Last Hour Logistics: 2020 SPR Research Prize Winners

Wednesday 14 April 2021

Logistics research follows in retail’s footsteps

Introducing the paper for which he won the latest SPR Open Category Research Prize jointly with Farhaz Miah of Hines, Simon Wallace of DWS explained that the germ of the idea emerged at an ICSC shopping centre conference in 2016. He had aimed to console a mainly retail audience with the thought that even if logistics were starting to perform strongly, everything was not necessarily rosy in the sector.  Some assets were already showing signs of being overpriced, while others undoubtedly still had strong growth potential. But how to tell the difference?  One answer could be to apply drive-time methods of analysis from the retail market to logistics. This was what the research went on to do over the next couple of years.

Miah explained that the research was focused on the ‘last hour’ part of the hub-spoke structure that has evolved in the logistics market.  Relating the ‘spending reach’ of postcodes in the UK and Germany – based on one-hour delivery drive times – with granular rental data, it proved possible to identify those locations in the sector with better value occupational markets.  For example, the area of Barking and Dagenham in East London had strong growth potential due to its relatively low logistics rents compared to its catchment area’s online spend.  Inevitably such locations tend to be in or close to large conurbations, but the research found that there can be significant variations in pricing within relatively short distances.  This was equally true for the Ruhr as for Greater London.

In the panel discussion that followed, which was moderated by Siena Golan of DWS, Miah noted that supply-side constraints were often a major reason for pricing variation in the last hour segment. For one thing, the availability of city centre sites tends to be restricted and vacancy rates in such locations extremely low.  Supply limitations have become even more severe as the pandemic has taken hold, so that less constrained locations like East London have benefitted, with Barking and Dagenham rents rising more than 10% in the second half of 2020 alone, for example.

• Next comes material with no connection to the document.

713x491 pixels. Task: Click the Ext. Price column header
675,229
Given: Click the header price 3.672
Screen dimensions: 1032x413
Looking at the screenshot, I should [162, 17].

Tolga Necar of CACI, the organisation providing the bulk of the data supporting the research, gave further insights into what makes particular micro-locations more suitable for last hour logistics.  One important consideration is having the right kind of workforce nearby, especially because storage facilities are getting more and more sophisticated, often demanding employees with higher skill levels.  He also stressed that online spending estimates have been changing rapidly through the pandemic as logistics has gained market share from retail stores – making it necessary to recalibrate the figures for this sort of research on a monthly basis.

Much of the remaining discussion focused on how the balance between logistics and retail would evolve post-pandemic.  Miah suggested that the borderline between the sectors would increasingly blur in the future as, for example, click and collect gains further acceptance among shoppers and stores play a growing role as shop-windows for e-commerce.  This in turn raises the question of how the promotional function of stores can be measured and valued by retailers and investors: Necar proposed that external footfall and ‘showrooming’ should be accounted for in such calculations.

Summing up, Wallace stressed that the research showed the importance of realising the value of the data that you have, particularly for newer sectors where information may be thin on the ground.  Meanwhile Miah and Necar emphasised the continuing relevance of this kind of analysis in today’s market, as conditions for last hour logistics are changing as fast as ever.